Habertürk
    Takipde Kalın!
      Günlük gelişmeleri takip edebilmek için habertürk uygulamasını indirin

        SEÇİM faslı biraz erken açıldı. Sanırım bunu daha çok HDP’ye borçluyuz. HDP seçime parti olarak girme kararı almasa sandık tartışması biraz daha ötelenebilirdi.

        Genç Siviller, geçen pazar günü bir grup gazeteciyi HDP Eş Genel Başkanı Selahattin Demirtaş’la buluşturdu. Geçit vermez Beşiktaş trafiğiyle cebelleşip toplantıya yetişmeye çalışırken zihnimi en fazla kurcalayan şey, HDP’nin seçime parti olarak girme kararıydı.

        Demirtaş toplantıdaki birçok şeyi “off the record”, yani orada kalması kaydıyla söyledi. Fakat en azından kafama takılan mevzularda söylediklerini aktarmamın hiçbir mahzuru olmaz herhalde.

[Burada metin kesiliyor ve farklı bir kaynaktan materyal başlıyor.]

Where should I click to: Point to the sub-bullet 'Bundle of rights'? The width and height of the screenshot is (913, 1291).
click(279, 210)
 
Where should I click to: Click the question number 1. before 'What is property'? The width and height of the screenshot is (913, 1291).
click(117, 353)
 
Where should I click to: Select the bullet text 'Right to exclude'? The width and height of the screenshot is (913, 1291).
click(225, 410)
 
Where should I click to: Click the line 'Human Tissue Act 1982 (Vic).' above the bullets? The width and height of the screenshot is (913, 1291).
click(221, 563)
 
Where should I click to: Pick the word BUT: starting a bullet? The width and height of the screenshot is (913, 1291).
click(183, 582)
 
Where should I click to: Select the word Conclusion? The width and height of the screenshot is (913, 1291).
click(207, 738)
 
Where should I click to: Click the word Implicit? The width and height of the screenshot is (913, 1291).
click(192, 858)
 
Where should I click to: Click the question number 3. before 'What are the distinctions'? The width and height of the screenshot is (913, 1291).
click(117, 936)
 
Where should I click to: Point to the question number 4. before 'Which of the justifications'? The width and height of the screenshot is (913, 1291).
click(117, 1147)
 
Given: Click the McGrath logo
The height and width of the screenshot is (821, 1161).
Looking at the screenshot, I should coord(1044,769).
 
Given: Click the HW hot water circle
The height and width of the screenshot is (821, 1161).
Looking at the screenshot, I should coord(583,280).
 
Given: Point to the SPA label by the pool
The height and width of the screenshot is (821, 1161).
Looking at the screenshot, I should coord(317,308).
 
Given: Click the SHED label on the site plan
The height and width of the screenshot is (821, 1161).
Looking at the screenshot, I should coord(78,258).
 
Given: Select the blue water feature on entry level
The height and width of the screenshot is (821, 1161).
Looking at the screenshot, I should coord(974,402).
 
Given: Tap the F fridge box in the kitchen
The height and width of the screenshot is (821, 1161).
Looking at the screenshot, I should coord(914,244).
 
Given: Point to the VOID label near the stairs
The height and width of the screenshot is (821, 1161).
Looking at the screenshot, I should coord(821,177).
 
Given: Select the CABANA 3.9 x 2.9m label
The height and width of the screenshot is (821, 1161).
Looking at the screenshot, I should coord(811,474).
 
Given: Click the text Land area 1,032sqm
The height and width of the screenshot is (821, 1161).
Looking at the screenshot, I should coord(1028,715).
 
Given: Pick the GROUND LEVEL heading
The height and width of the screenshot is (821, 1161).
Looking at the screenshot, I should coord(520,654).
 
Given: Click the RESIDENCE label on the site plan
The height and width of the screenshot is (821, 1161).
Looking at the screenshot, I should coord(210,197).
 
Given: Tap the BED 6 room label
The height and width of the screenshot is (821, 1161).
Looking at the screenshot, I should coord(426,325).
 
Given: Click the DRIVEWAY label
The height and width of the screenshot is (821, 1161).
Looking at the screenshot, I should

        Toplantının yapıldığı gün, söylenti niteliğindeki haberler siteden siteye yayılmayı sürdürüyordu.

        Rivayetler, AB’nin Demirtaş’a “Sakın seçime parti olarak girmeyin” mesajı gönderdiği yönündeydi.

        CHP Genel Başkanı Kemal Kılıçdaroğlu ise “HDP, AKP ile gizlice anlaştı. Barajın altında kalıp AKP’ye daha fazla vekil kazandıracak’’ iddiasını ciddiyetle dillendirmeye devam ediyordu.

        HDP’nin seçime Kadir İnanır gibi bazı ünlü simalarla gireceği haberine, teyit edilmiş bilgi muamelesi yapılıyordu.

        Partinin seçimde Tayyip Erdoğan fobisiyle nam salmış bazı medyatik-alerjik isimleri aday göstereceğine dair hurafeler de sosyal medyada pazarlanıyordu.

        Hal böyleyken toplantıda tüm bunları Demirtaş’a sormamak olmazdı. Demirtaş da tüm bu söylentileri gayet net bir dille yalanladı.

        HDP’yi uyduruk senaryoların içinde gösterenlerin, partinin barajı aşmasından korkanlar olduklarını söyledi. Açıkça söylemese de sanırım burada kastettiği parti CHP’ydi.

        Demirtaş’a, seçime neden parti olarak girme kararı aldıklarını da sorduk.

        HDP Lideri, Türkiye’nin içine girdiği siyasi daralmayı, toplumsal bunalımı aşıp zincirleri kırarak halklara nefes aldırmak için böyle bir karar aldıklarını söyledi.

        AB’nin veya başka bir ülkenin HDP’ye neyi yapması gerektiğini söyleyemeyeceğini, böyle bir tavrı asla kabullenmeyeceklerini de sözlerine ekledi.

        Toplantıda gördüğüm kadarıyla Demirtaş, barajın aşılacağına can-ı gönülden inanıyor.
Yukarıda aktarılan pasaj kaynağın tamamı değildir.